(Pixel coordinate grounding data)
====

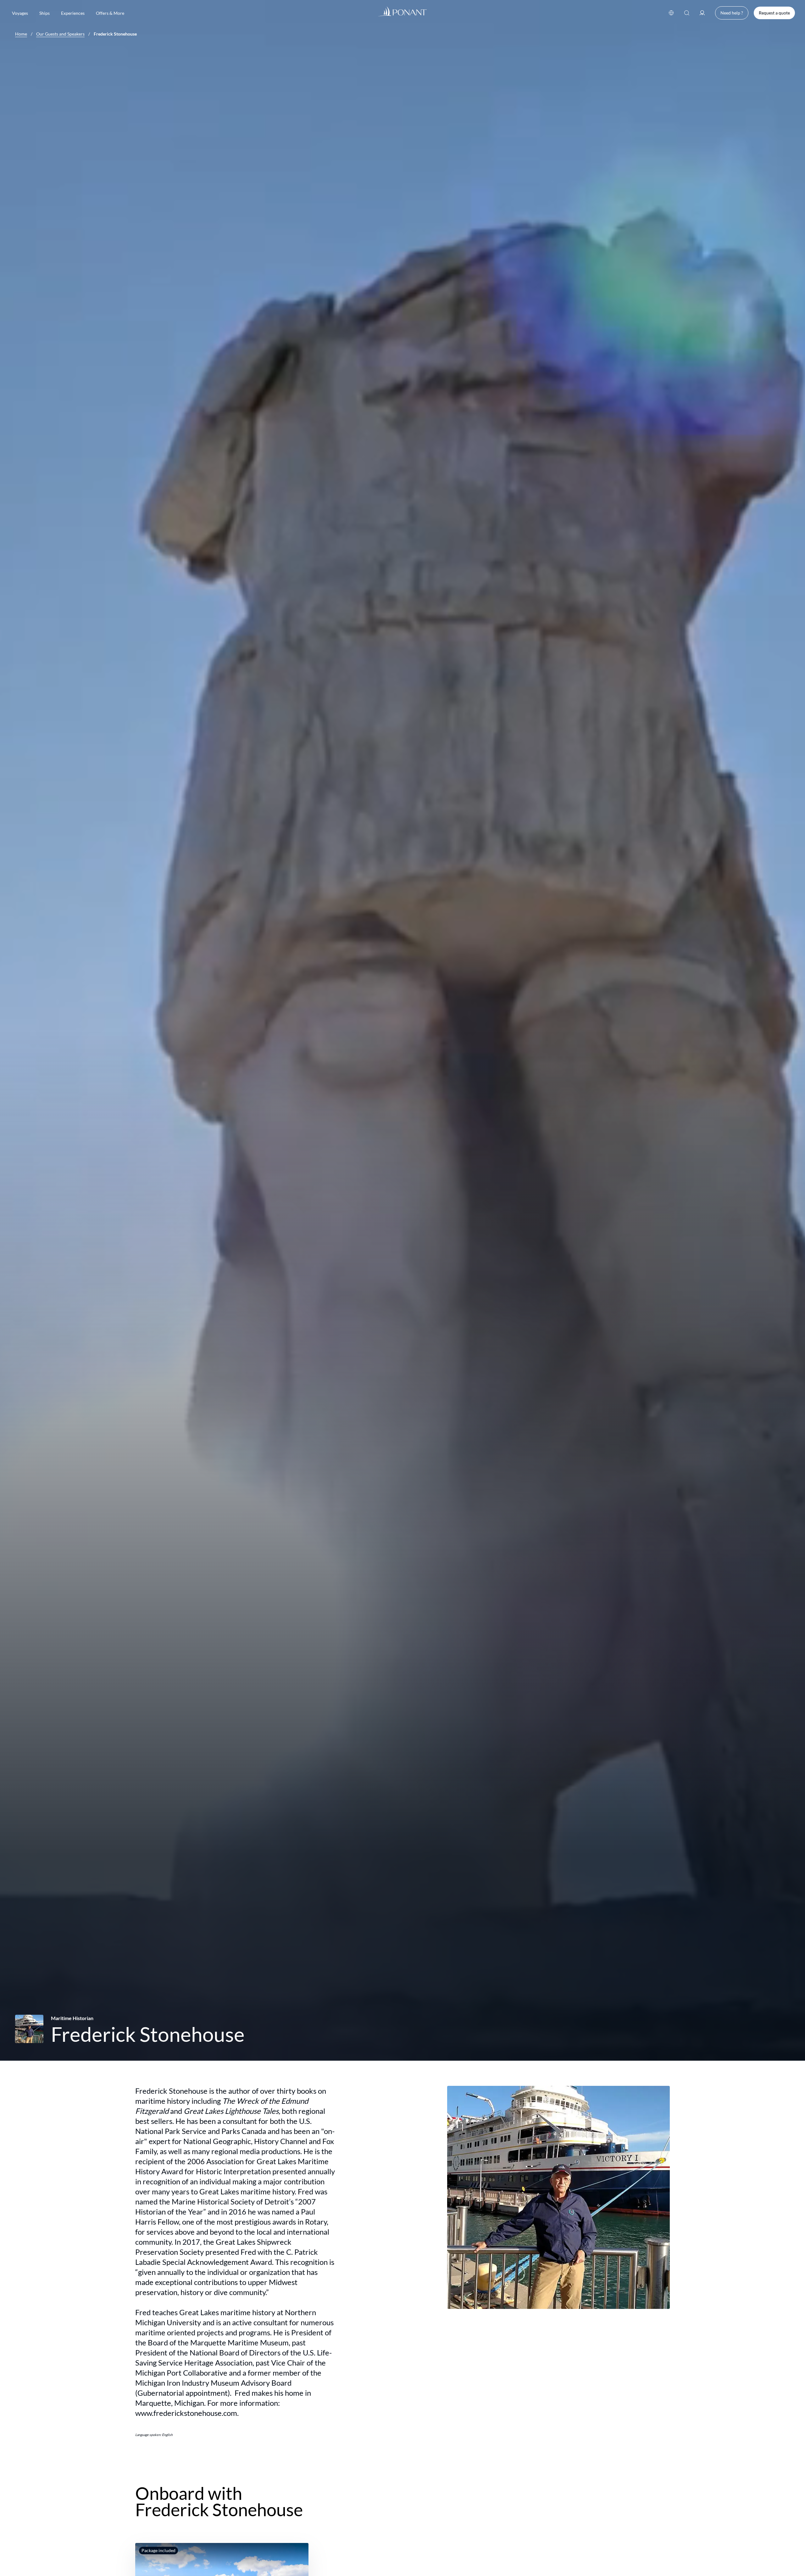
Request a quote (774, 12)
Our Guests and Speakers (60, 33)
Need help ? (731, 12)
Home (21, 33)
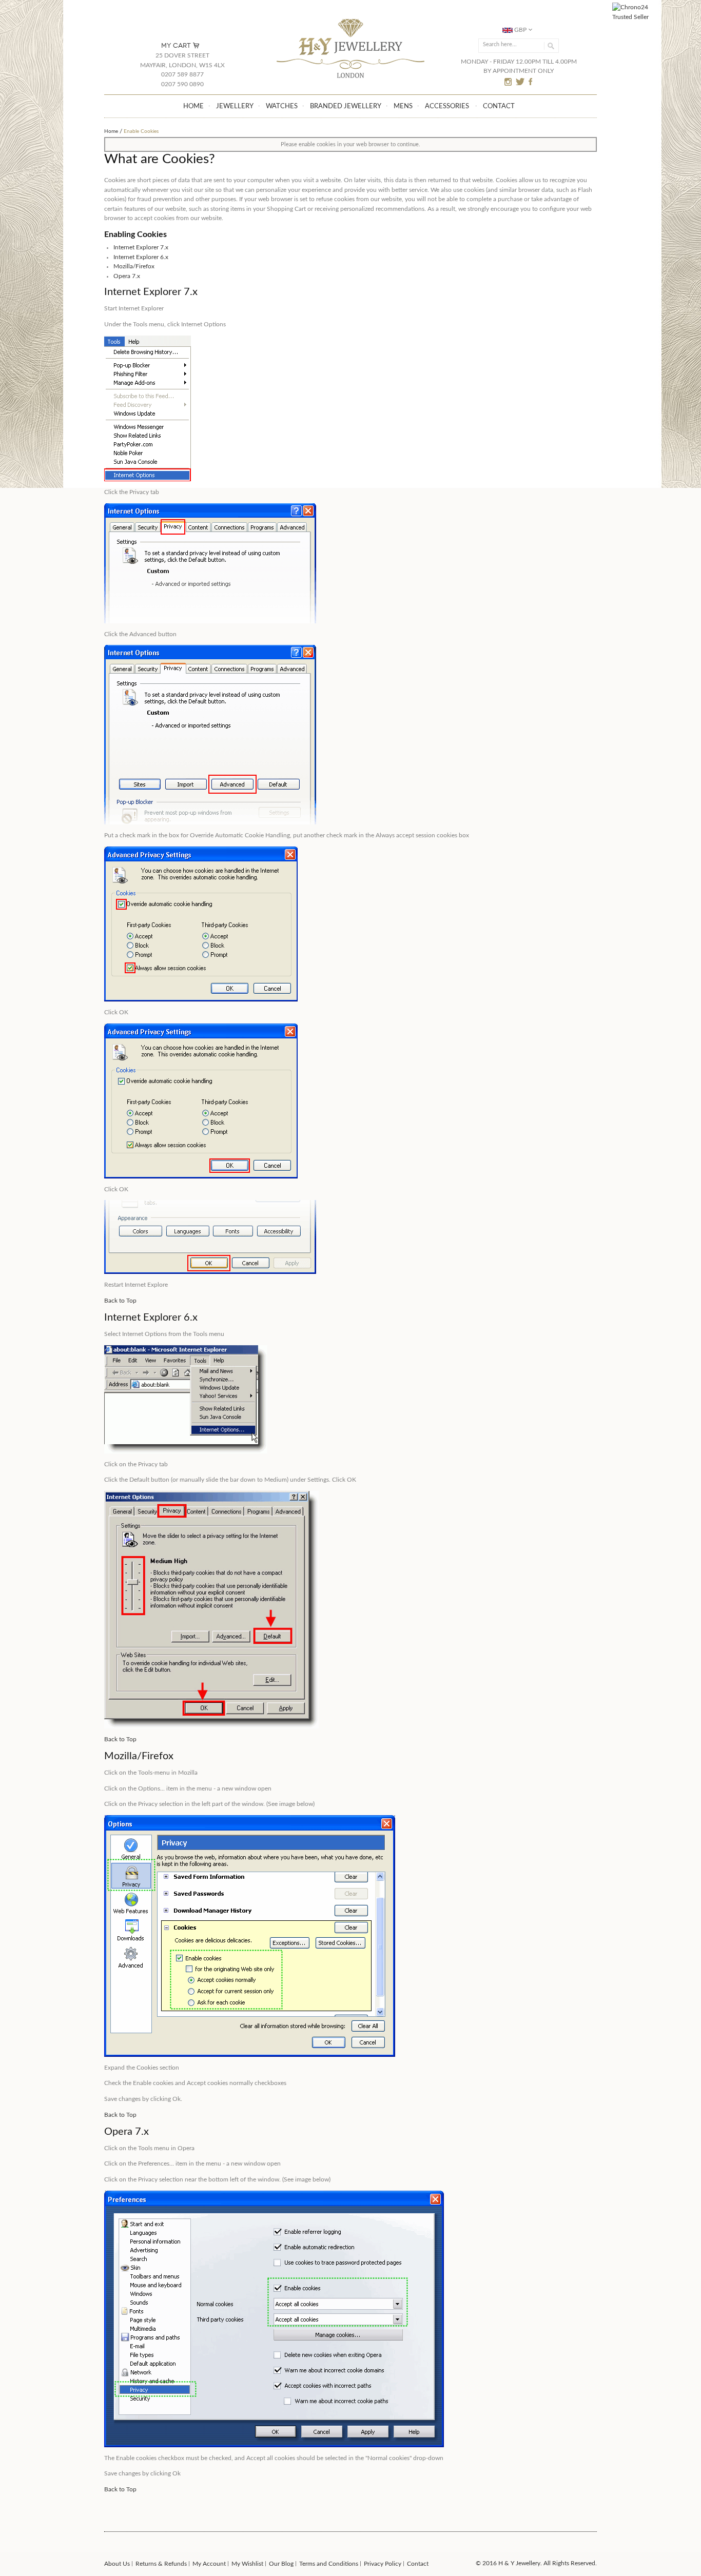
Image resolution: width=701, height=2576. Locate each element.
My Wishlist (247, 2564)
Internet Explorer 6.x (140, 257)
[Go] (549, 45)
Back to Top (120, 1300)
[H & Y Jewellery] (350, 20)
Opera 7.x (126, 276)
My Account (209, 2564)
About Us (117, 2564)
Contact (418, 2564)
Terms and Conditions (328, 2564)
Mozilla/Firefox (133, 266)
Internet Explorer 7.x (140, 247)
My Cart (176, 45)
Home (111, 131)
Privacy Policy (382, 2564)
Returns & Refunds (161, 2564)
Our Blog (281, 2564)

====

### What is needed:
Reproduce each line, exactly as it appears, from the one that contains "Image resolution: width=701, height=2576." through the last line of the records. Add no other lines.

### Solution to the exercise:
Image resolution: width=701, height=2576. Locate each element.
My Wishlist (247, 2564)
Internet Explorer 6.x (140, 257)
[Go] (549, 45)
Back to Top (120, 1300)
[H & Y Jewellery] (350, 20)
Opera 7.x (126, 276)
My Account (209, 2564)
About Us (117, 2564)
Contact (418, 2564)
Terms and Conditions (328, 2564)
Mozilla/Firefox (133, 266)
Internet Explorer 7.x (140, 247)
My Cart (176, 45)
Home (111, 131)
Privacy Policy (382, 2564)
Returns & Refunds (161, 2564)
Our Blog (281, 2564)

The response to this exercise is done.